Graphene Nano-Ribbons: Major differences in the fundamental gap as its length is increased either in the zig-zag or the armchair directions

TL;DR

This paper investigates how the electronic gap of graphene nano-ribbons varies with size along different crystallographic directions, revealing oscillations and smooth changes linked to edge-localized charges and magnetic moments.

Contribution

It provides a detailed analysis of the gap variation in GNRs with respect to their length in zig-zag and armchair directions, highlighting the impact of edge states.

Findings

Gap varies smoothly with fixed n, oscillates with fixed m.

Edge-localized charges and magnetic moments influence gap behavior.

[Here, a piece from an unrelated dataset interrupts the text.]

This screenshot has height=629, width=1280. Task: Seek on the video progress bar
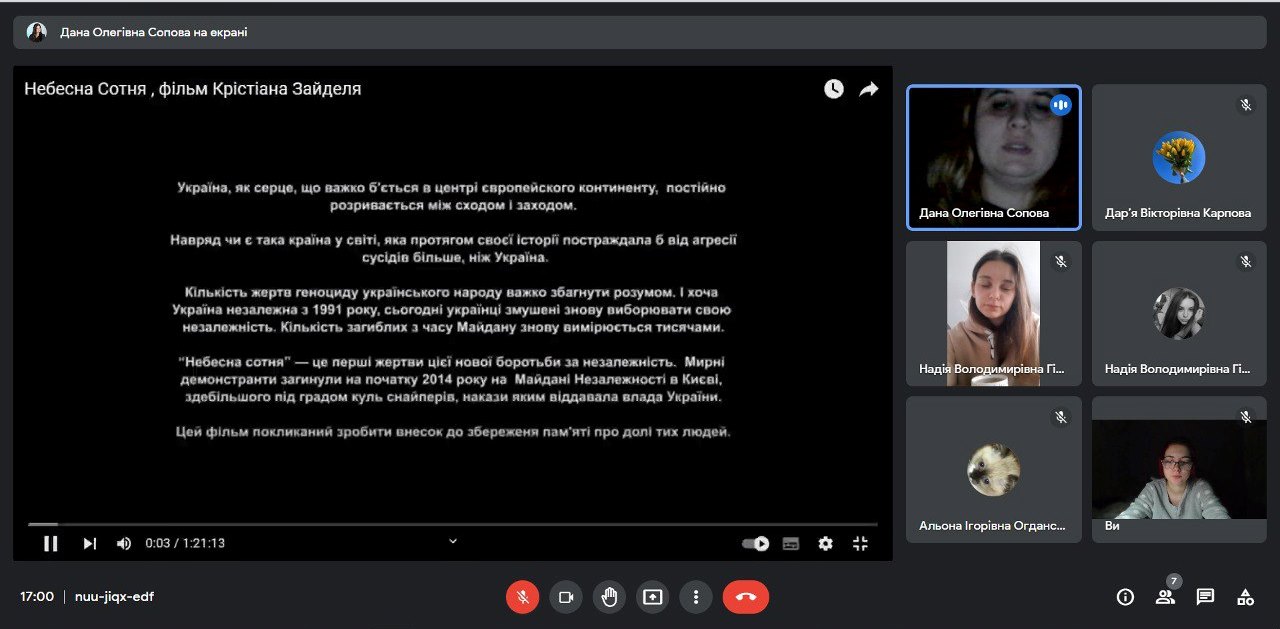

Oscillations pose challenges for electronic applications.

Abstract

Controlling the forbidden gap of graphene nano-ribbons (GNR) is a major challenge that has to be attained if this attractive material has to be used in micro- and nano-electronics. Using an unambiguous notation {m,n}-GNR, where m (n) is the number of six carbon rings in the arm-chair (zig-zag) directions, we investigate how varies the HOMO-LUMO gap when the size of the GNR is varied by increasing either m or n, while keeping the other variable fixed. It is shown that no matter whether charge- or spin-density-waves solutions are considered, the gap varies smoothly when n is kept fixed whereas it oscillates when the opposite is done, posing serious difficulties to the control of the gap. It is argued that the origin of this behavior is the fact that excess or defect charges or magnetic moments are mostly localized at zig-zag edges.